RENTON – The oldest player on the Seahawks’ roster is also one of the newest.
That makes defensive lineman Kevin Williams an outlier in both regards.
At age 34, he’s one of only three players on this team older than 30 when the season begins. He’s also one of only 10 players to make this team who are new to the franchise this year.
|Seahawks average age since 2005|
|Season||New players||Avg. age of Week-1 roster|
|2005||18||27 years, 59 days|
|2006||13||27 years, 213 days|
|2007||16||27 years, 174 days|
|2008||13||27 years, 95 days|
|2009||16||27 years, 156 days|
|2010||26||27 years, 50 days|
|2011||27||26 years, 21 days|
|2012||15||26 years, 115 days|
|2013||17||25 years, 324 days|
|2014||10||26 years, 54 days|
That’s the lowest turnover rate the Seahawks have had in the five years that John Schneider has served as general manager, and while the temptation would be to say that Seattle is a year older since winning the Super Bowl, that’s not quite true.
The average age of Seattle’s opening-day roster is less than 100 days older than it was a year ago. That’s significant in the larger picture.
In Tim Ruskell’s five years as team president – from 2005 through 2009 – the average age on the Seahawks’ opening-day roster was always greater than 27. In each of the past four years under Schneider, it has been younger than that.

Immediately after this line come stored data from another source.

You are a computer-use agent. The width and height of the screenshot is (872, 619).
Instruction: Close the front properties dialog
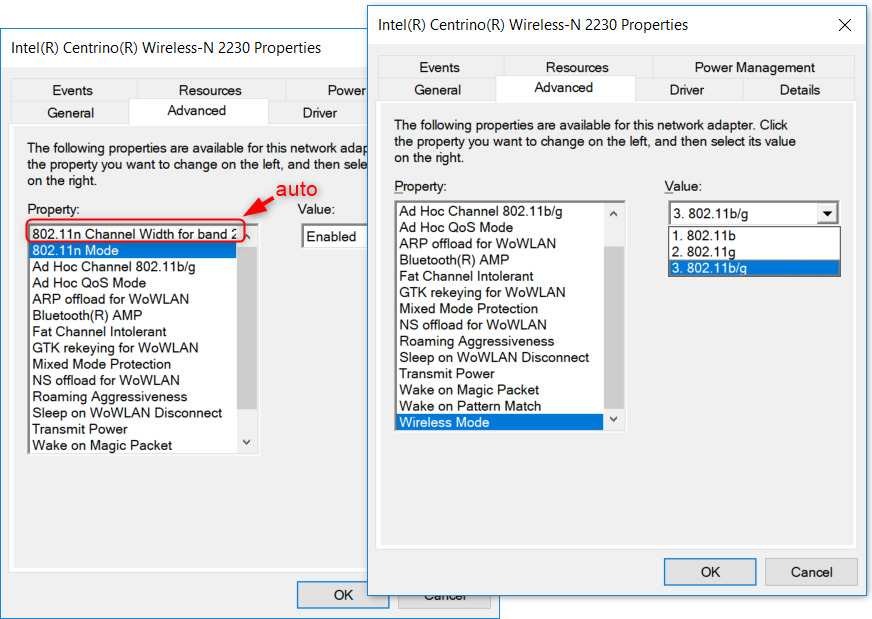(844, 26)
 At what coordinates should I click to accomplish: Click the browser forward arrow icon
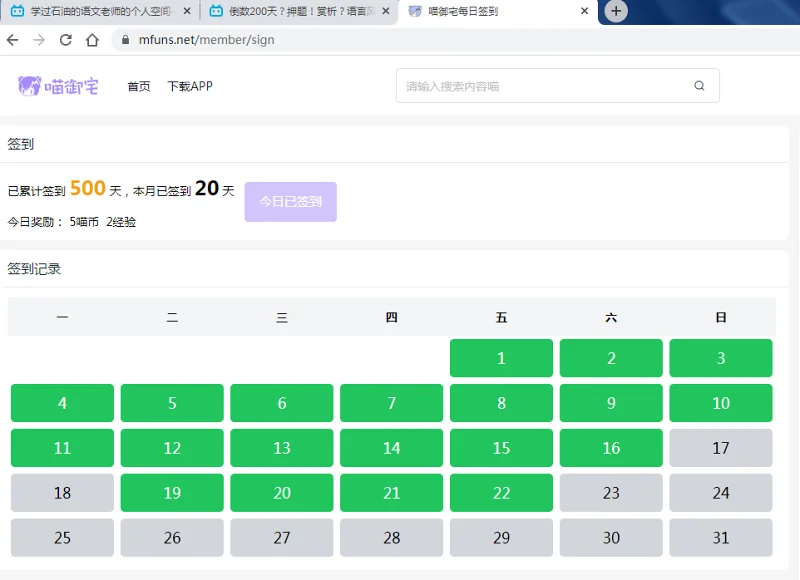[39, 40]
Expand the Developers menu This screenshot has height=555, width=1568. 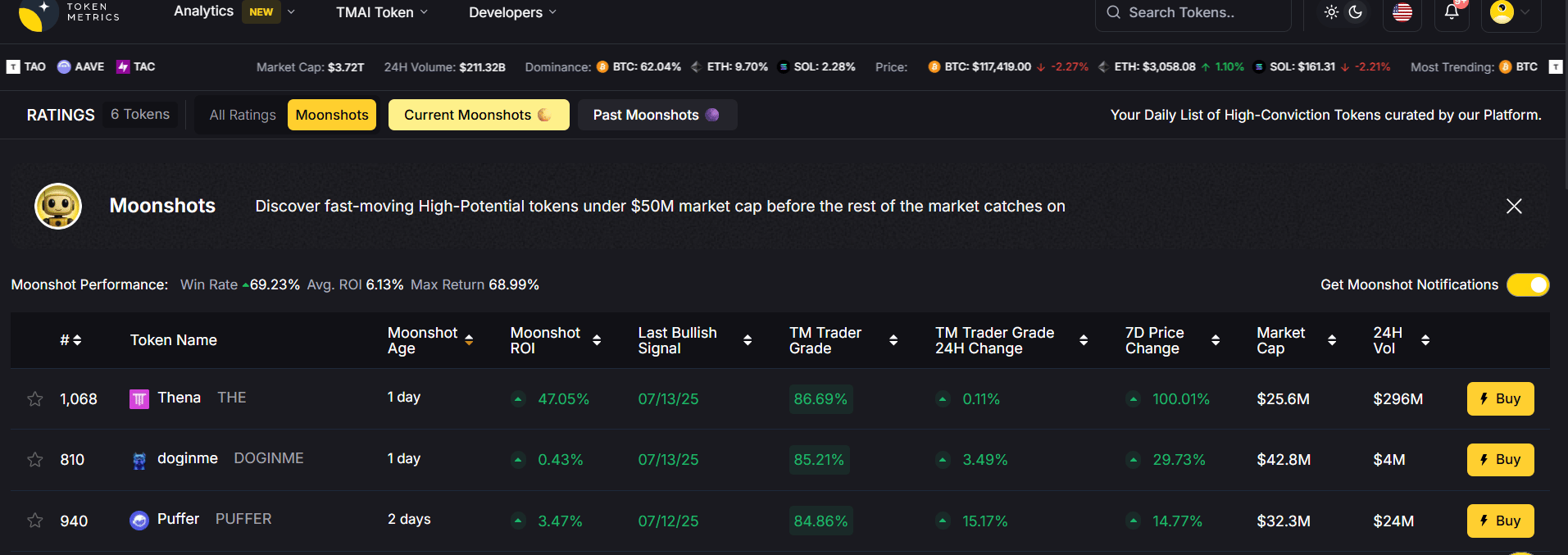[x=512, y=12]
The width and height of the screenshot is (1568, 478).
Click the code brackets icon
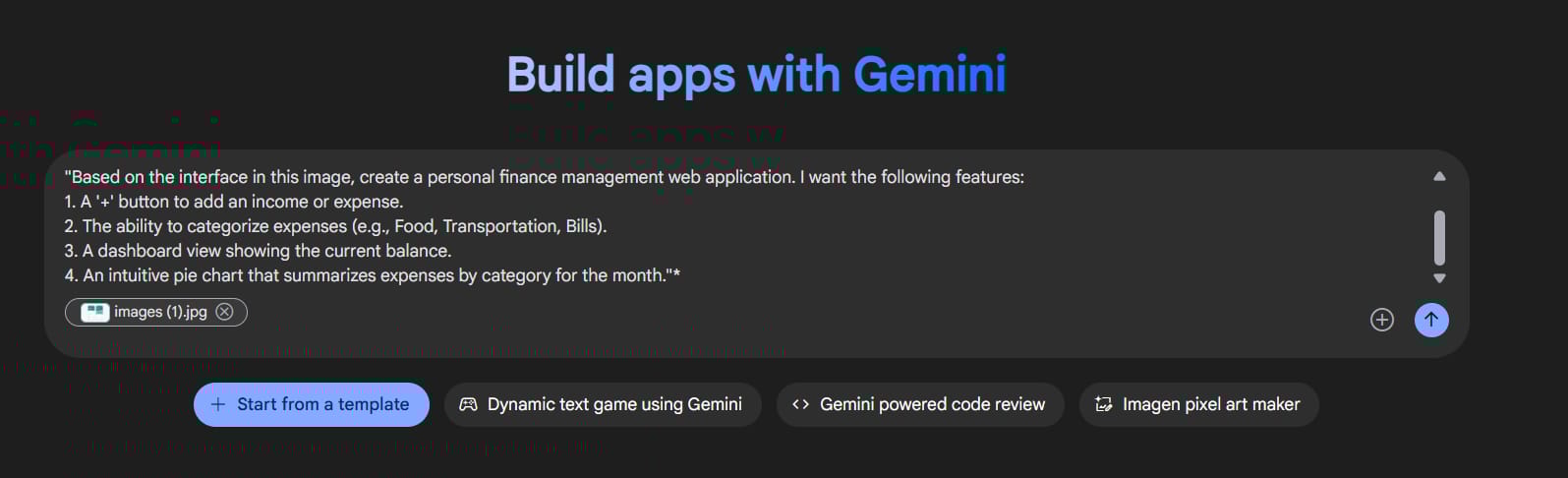(801, 404)
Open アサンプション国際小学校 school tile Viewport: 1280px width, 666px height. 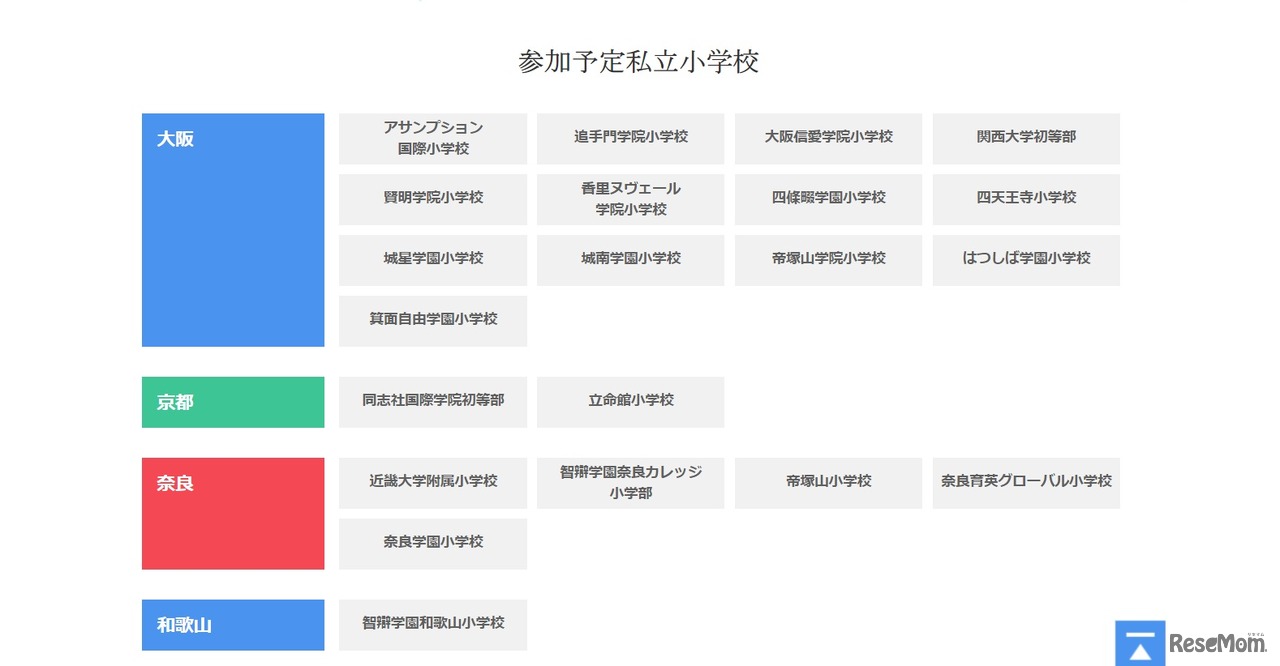tap(433, 138)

That youth can also prove to be an asset even when the player in question is on the other side of 30. Take what Williams said on the second day of training camp this year, having just come to Seattle after playing the past 11 seasons in Minnesota and making six Pro Bowls in that time.
“It’s kind of infectious for me to be around so much energy from these young guys,” Williams said. “It kind of carries over to you, and it kind of gets you going.
“Being the oldest guy on the team, some days you don’t feel like getting out there running around, but you see these guys running around, flying, having fun and wanting to win and get better, it helps you come along.”